Friday, March 9, 2018 7:00pm to 9:00pm
Saturday, March 10, 2018 10:00am to 1:00pm
Good Shepherd Center
4649 Sunnyside Ave N, Rm 202
Seattle, WA 98103
Sponsored by: 
C. G. Jung Society, Seattle

Please note this is a two part seminar and workshop.  Tickets can be purchased separately.  

Although jealousy and envy are often used interchangeably, they are not the same. Envy is wanting something someone else has but you don’t; it’s a two-person thing. Whereas jealousy is the result or fear of losing something, usually someone, that you have (or think you have) to another; so it’s a three-person thing, a triangle. And triangles, as Hillman saw so clearly, bring energy into a relationship, enliven it. I will be looking at both, but with more emphasis on jealousy because I am more in touch with its potentially transformative power.

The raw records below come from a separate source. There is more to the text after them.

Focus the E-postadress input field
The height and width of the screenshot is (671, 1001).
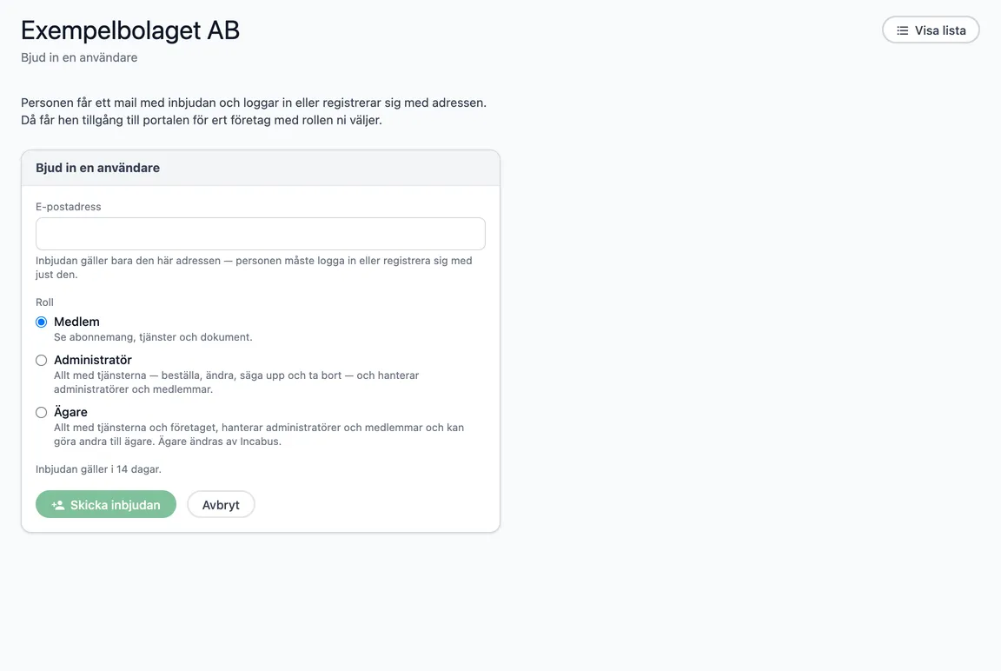261,234
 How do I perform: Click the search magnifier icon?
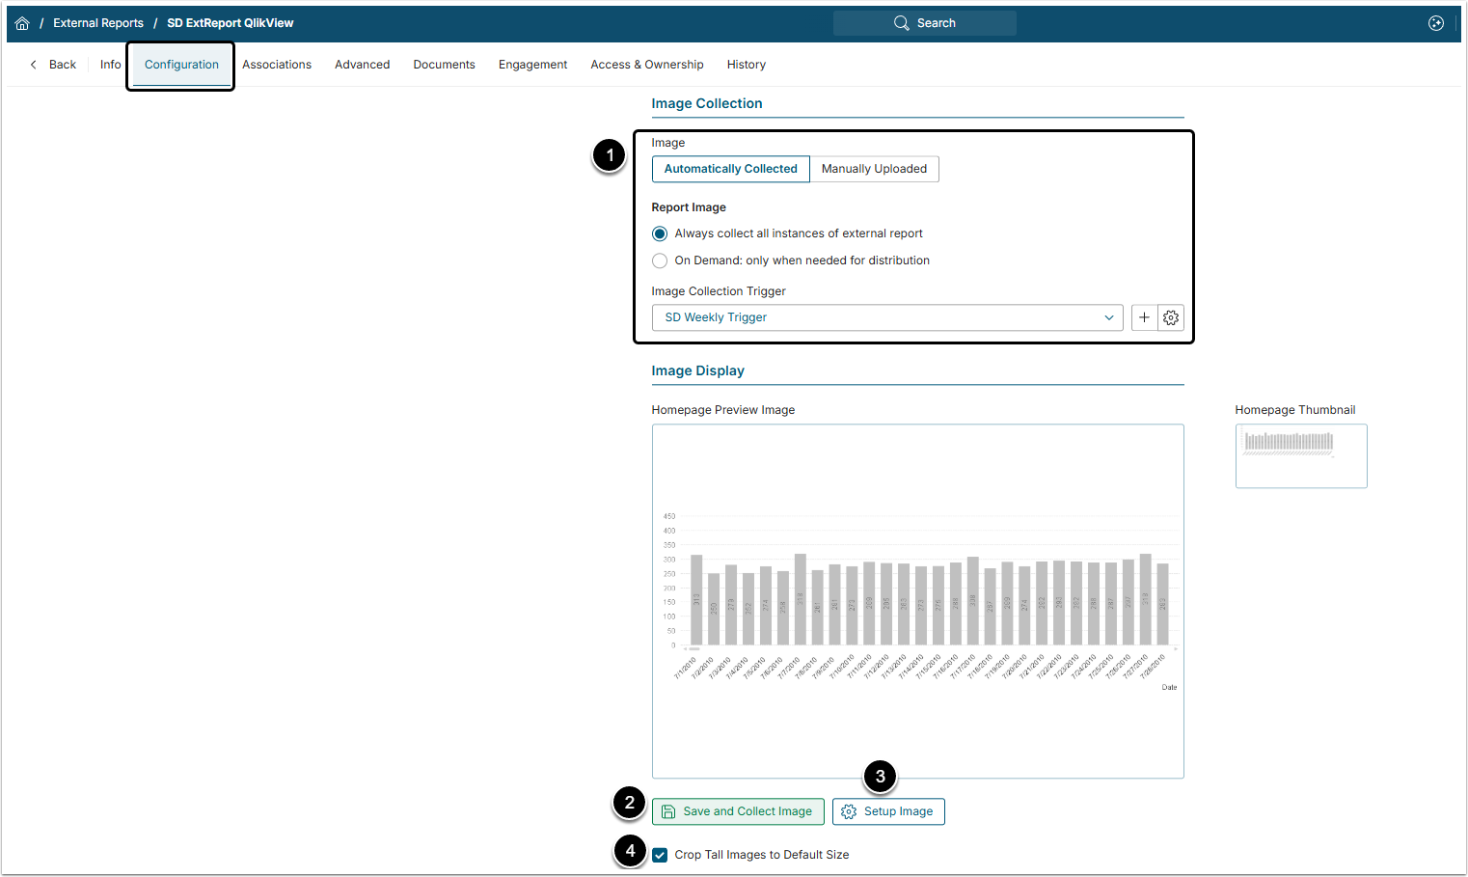pyautogui.click(x=901, y=23)
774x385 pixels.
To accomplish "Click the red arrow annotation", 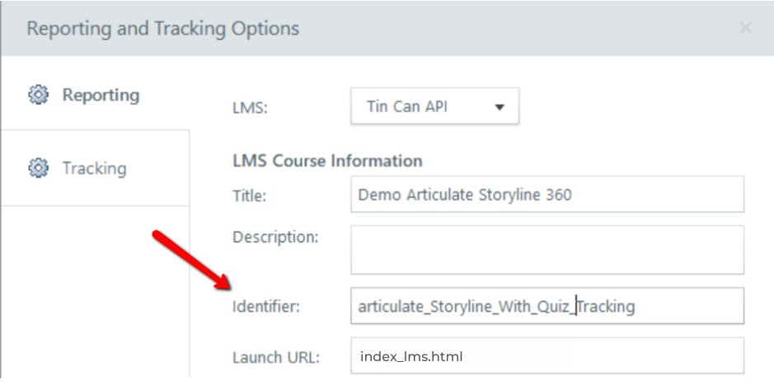I will click(x=191, y=261).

To explore these powerful energies in a genuinely depth psychological way, we need to consider but also move beyond the rather abstract discussions put forward by Freud and Jung and Hillman to a more experiential consideration, to look at them as events not ideas. So there need to be stories: traditional, mythic stories and also the stories put together by great writers who have the gift of turning their experience into stories that illuminate our own, like Marcel Proust. And of course our own stories.

The stories are always in a sense about “pathological,” intense, archetypal jealousy or envy. They are about “big” experiences that like “big” dreams continue to reverberate. Jealousy or envy may enter our lives when we ourselves are taken over by them, but they may also enter just as forcefully when we discover ourselves to be the objects of another’s jealousy or envy. Neither is ever simply an intrapsychic experience; both pull us into the world of others. So a depth psychological engagement with these energies can not only deepen our understanding of ourselves but also deepen our understanding of the desires and needs of the other, their soul.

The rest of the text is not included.